» WHAT YOU ARE ASKED TO DO: Return the following from the records below: each line, word for word, starting with the line that contains "You are a computer-use" and going on through the line that contains "Instruction: Open the hamburger menu icon", with nothing outside that range.

» DATA TO PROCESS:
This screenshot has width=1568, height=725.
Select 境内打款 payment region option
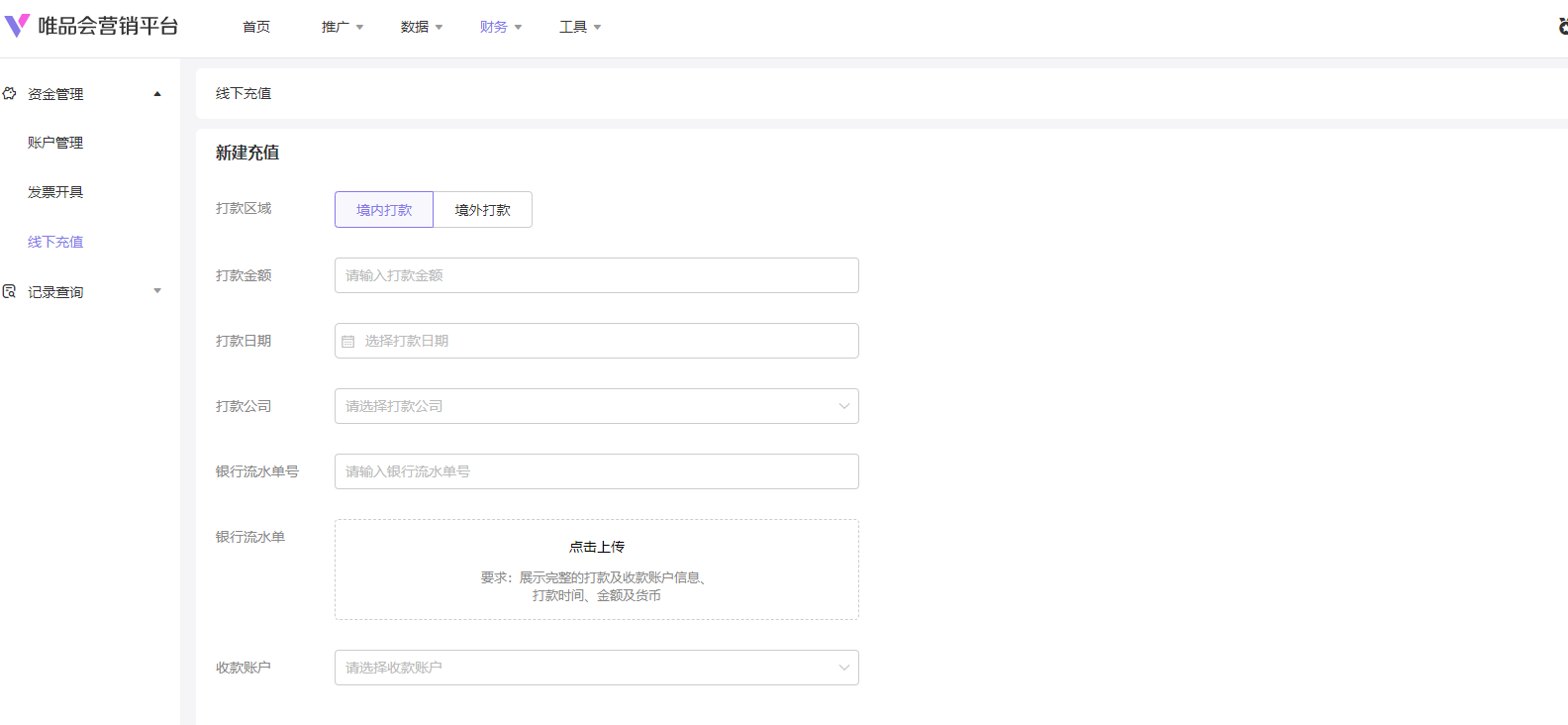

--

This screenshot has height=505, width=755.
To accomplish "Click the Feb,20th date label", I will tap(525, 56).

---

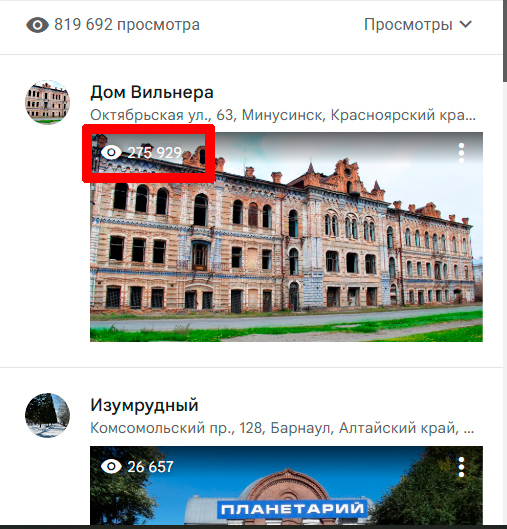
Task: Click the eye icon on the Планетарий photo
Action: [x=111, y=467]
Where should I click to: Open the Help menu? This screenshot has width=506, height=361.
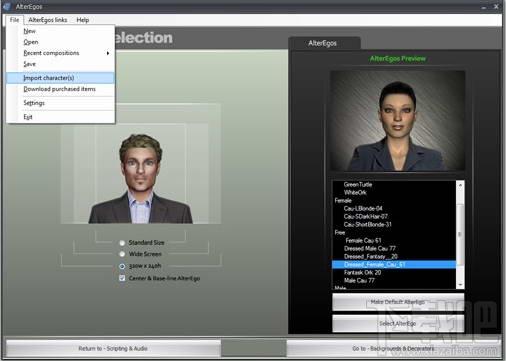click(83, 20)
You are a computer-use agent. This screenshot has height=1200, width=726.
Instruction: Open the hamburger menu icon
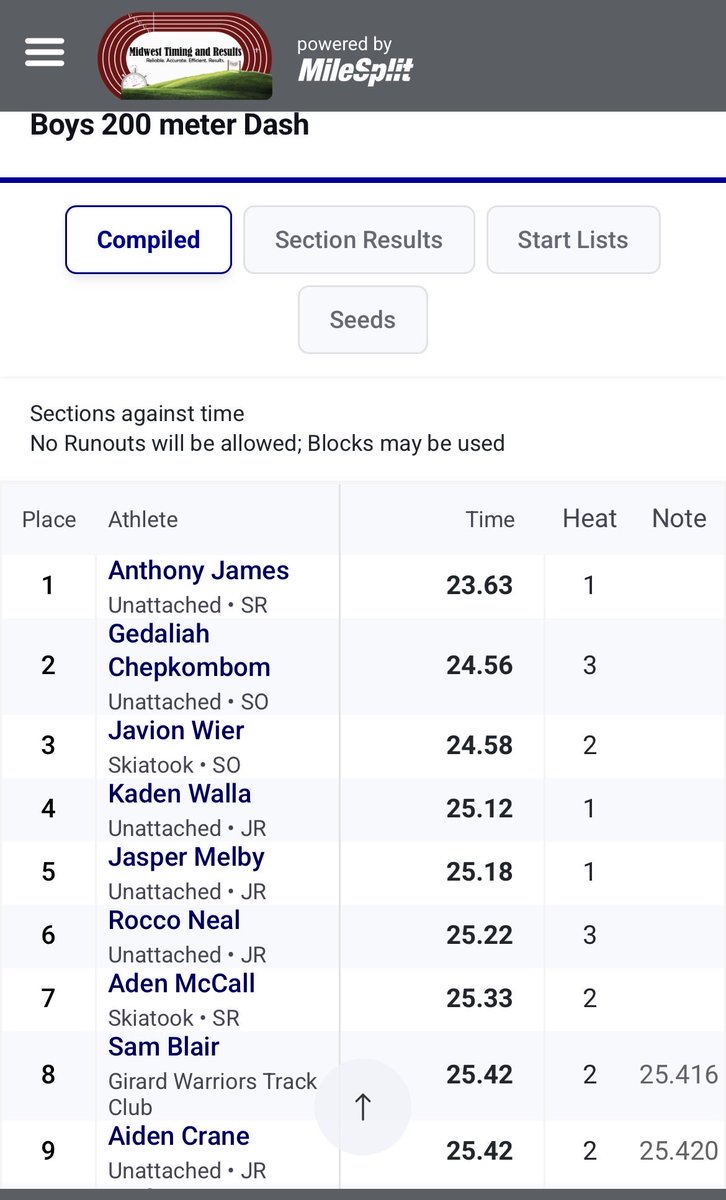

» OUTPUT BELOW:
You are a computer-use agent. This screenshot has height=1200, width=726.
Instruction: Open the hamburger menu icon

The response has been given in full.